«Es frecuente», añade, «que los líderes de estos movimientos, incluyendo a los antivacunas, tengan conocimientos científicos superiores a la media de la población, e incluso ellos sean científicos, aunque no de la especialidad sobre la cual aplican su discurso negacionista».
Uno de los factores clave ha sido la «percepción creciente de las conexiones estrechas que desde la Segunda Guerra Mundial se han establecido entre la ciencia y el poder político». Y es que «la tecnociencia requiere para su desarrollo una potente financiación, pública o privada, y esto ha hecho creer a muchas personas con preferencias políticas extremas, tanto en la izquierda como en la derecha, que la investigación científica y técnica se mueve por estos intereses de poder y, por tanto, ya no es fiable».
Respecto a las explicaciones más delirantes y sus adeptos, el autor de «Lo que queda de España» añade que existe «una conspiración que es la de los resentidos y mediocres que reaccionan frente al éxito, pero más allá de eso se trata de un fenómeno a nivel mundial, en Estados Unidos, en Australia... La revista “Quillette”, por ejemplo, ha dicho que nunca habían tenido una campaña en contra como la de las vacunas.
«Negar la autoridad epistémica de la ciencia» reflexiona Diéguez «es para estas personas una forma de enfrentarse al poder establecido.

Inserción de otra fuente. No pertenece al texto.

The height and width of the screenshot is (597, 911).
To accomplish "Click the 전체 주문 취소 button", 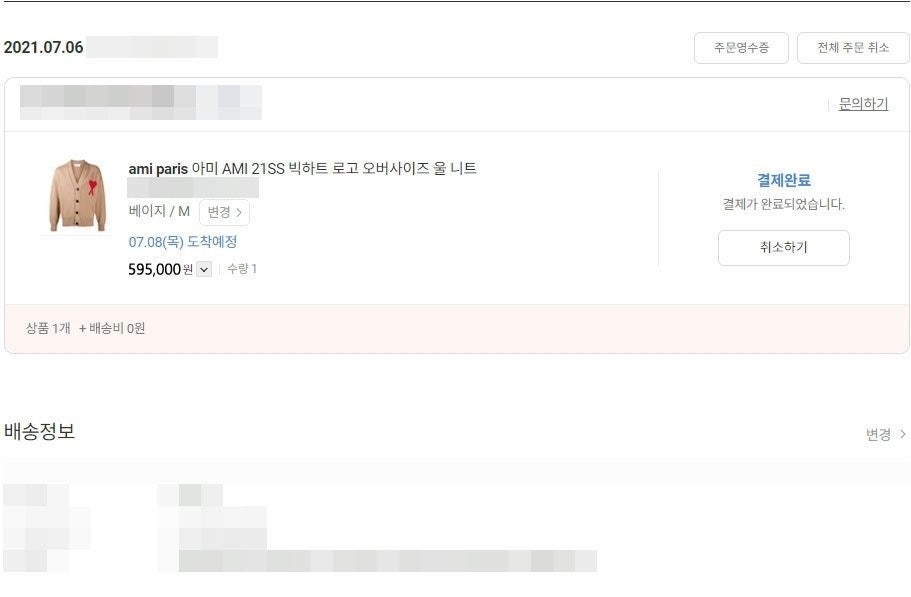I will [x=853, y=48].
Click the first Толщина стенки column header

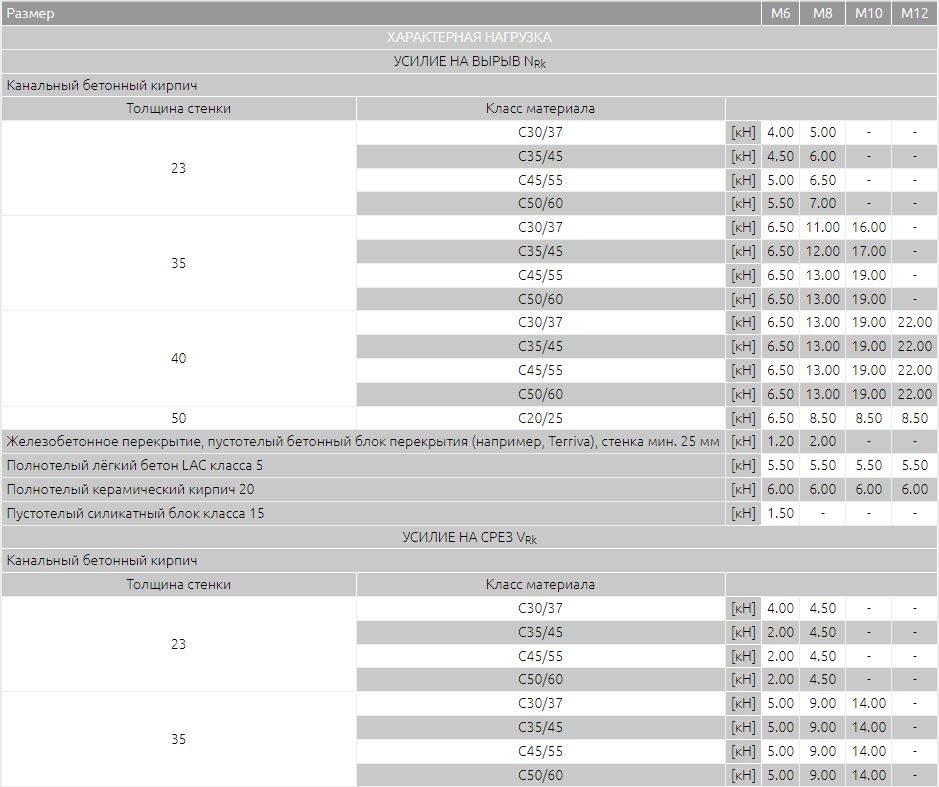coord(178,108)
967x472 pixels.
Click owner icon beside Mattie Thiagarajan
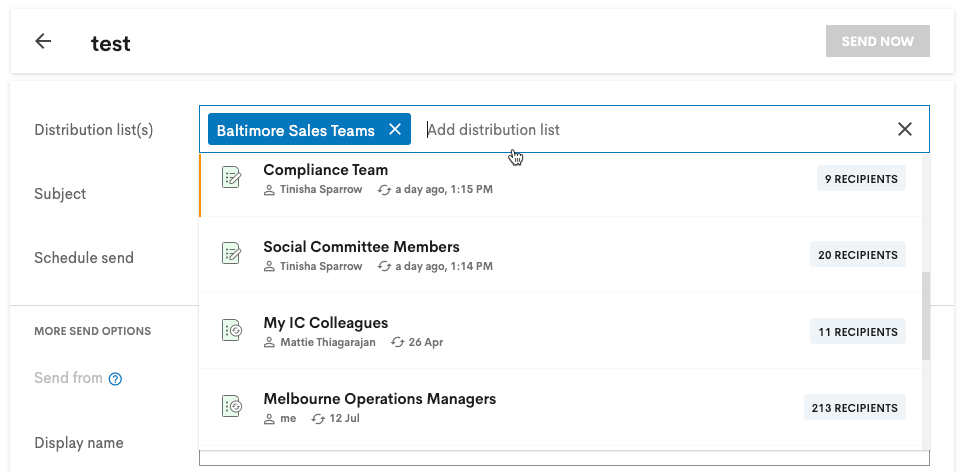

Consideran, de una forma injusta, que, puesto que la investigación requiere una fuerte financiación, su objetivo es complacer a los que están en el poder y pueden garantizar esa financiación. Aprovechan los casos conocidos de errores biomédicos. Predomina una actitud arrogante con respecto a la comunidad científica y al conocimiento científico en general.
Piensan que ellos están mejor informados, que manejan una información que se pretende ocultar al resto de la población para tenerlos controlados. En ese sentido, suelen partir de ideas conspiranoicas, que tan fácil acogida tienen en las redes sociales. Están convencidos de que son los únicos defensores de la libertad. Hay un victimismo reconfortante por parte de quienes se sienten arropados al pertenecer a un grupo que se considera resistente frente a las mentiras que los demás han creído con docilidad. La pandemia ha sido una oportunidad para que algunas personas situadas en los márgenes de la heterodoxia se conozcan a través de las redes sociales y formen comunidades e incluso grupos de amigos que quedan para reforzarse mutuamente.
Y, por supuesto, hay también aprovechados que utilizan la popularidad de estas ideas contrarias a la actitud científica para darse a conocer en las redes o hacer negocio con ello, llegando a vender productos pseudocientíficos como alternativa a las vacunas.
Diéguez considera que «rechazar la vacunación no solo pone en riesgo la vida del que lo hace, sino la vida de los demás. Pensar que sólo el tiempo nos dirá si estas vacunas dan problemas o no es desconfiar de los estudios que muestran que los efectos secundarios son improbables y menores que los de otros medicamentos que nadie cuestiona». Siendo cierto que los riesgos a largo plazo podrían existir, explica que «no hay indicios de que la probabilidad de que aparezcan sea mayor que con otras vacunas».
Preguntado respecto a la posible vacunación obligatoria, el profesor
Diéguez tercia que no es partidario, «excepto en situaciones extremas,
que por el momento no se han dado, porque puede ser contraproducente. La obligatoriedad probablemente haría aumentar la resistencia de los indecisos a vacunarse, puesto que pensarían que algo debe haber de malo en las vacunas cuando las imponen desde arriba».